Energy-Transfer Metal-Organic Nanoprobe for Ratiometric Sensing with Dual Response to Peroxynitrite and Hypochlorite.

Abstract

An energy-transfer metal–organic nanoprobe is designed for ratiometric sensing with dual response to both peroxynitrite (ONOO–) and hypochlorite (ClO–). Here, a nanoscale metal–organic framework (NMOF) acts as the energy donor and molecular probe as the acceptor to construct a Förster resonance energy transfer (FRET) nanosystem. Biocompatible dextran conveniently binds to the NMOF surface through multiple weak coordination interactions to improve water dispersibility and cell uptake.
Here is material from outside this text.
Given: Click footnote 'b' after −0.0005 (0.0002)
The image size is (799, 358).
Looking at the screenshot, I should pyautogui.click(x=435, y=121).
Dextran can also coordinate with the molecular probe with arylboronic acid group, which enables the convenient grafting of molecular probes to the NMOF surface to construct energy-transfer nanoprobes. Because of efficient FRET, the bright blue fluorescence of NMOF is quenched, whereas red emission from the acceptor is enhanced. Upon reacting with ONOO–, the probe departs from NMOF and the fluorescence of NMOF is recovered because of the interruption of FRET. When reacting with ClO–, the phenothiazine moiety in the molecular probe is oxidized into phenothiazine-5-oxide, which leads to more efficient energy transfer and the fluorescence shifts from red to orange. The nanoprobes are also successfully applied to the detection of ONOO– and ClO– in living cells.